As expected with focus testing, the experience was an eye-opener. Some things that we thought would require little explanation proved difficult for the testers to grasp in the opening games, such as: who your target is, don’t kill innocent players (granted, this is still a concept lost on some Ship veterans…) and how to interact with other players. Over a relatively short timeframe of six games, however, it was good to see them get to grips with the core mechanics of the game.
After the play tests, we had a discussion about their general thoughts, things they would like to see communicated better, and what elements of the UI they would like to see improved. As a result, it was clear that there were several areas we needed to improve upon, one of them being the absence of a tutorial. This is much easier said than done though. Adding a tutorial mode like the one in the original game would require a large chunk of time and resource across all dev departments, and it isn’t as important as the other features currently in development.
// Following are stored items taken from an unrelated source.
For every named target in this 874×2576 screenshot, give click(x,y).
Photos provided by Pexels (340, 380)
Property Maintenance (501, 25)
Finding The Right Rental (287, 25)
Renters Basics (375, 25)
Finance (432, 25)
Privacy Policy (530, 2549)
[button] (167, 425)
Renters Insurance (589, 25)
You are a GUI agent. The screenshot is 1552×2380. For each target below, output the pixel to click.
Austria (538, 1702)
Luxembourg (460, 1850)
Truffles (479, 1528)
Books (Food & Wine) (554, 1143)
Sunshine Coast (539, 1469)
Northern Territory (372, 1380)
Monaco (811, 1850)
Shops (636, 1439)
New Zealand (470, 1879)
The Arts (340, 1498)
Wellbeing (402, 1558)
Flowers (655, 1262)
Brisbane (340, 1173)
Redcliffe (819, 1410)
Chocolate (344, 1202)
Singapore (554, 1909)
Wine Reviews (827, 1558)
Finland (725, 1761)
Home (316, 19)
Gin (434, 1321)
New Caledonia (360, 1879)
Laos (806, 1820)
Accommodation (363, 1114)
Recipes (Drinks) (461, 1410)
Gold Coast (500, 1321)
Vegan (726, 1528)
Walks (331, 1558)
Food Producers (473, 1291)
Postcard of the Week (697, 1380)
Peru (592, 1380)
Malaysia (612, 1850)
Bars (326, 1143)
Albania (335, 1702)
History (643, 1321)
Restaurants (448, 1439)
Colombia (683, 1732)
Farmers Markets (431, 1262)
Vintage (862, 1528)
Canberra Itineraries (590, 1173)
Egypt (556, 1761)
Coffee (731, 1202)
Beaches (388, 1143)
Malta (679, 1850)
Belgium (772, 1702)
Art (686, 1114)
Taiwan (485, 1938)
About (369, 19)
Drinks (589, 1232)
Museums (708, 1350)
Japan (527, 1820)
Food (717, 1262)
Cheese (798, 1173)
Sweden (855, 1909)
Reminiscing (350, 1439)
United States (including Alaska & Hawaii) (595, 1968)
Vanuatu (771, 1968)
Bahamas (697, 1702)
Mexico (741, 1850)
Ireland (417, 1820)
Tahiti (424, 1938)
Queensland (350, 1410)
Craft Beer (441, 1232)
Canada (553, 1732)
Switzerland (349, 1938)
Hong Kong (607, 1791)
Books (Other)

However, adding tips and hints to the loading screen that would explain the core mechanics is something that could be done relatively easily in comparison, with much less resource, and as such, is being implemented just now.
Focus testing with a new bunch of testers is something we will revisit once the feedback from the first round has been addressed. Coupled with feedback from those partaking in Early Access, focus testing should provide us with enough information to make the game better for everyone!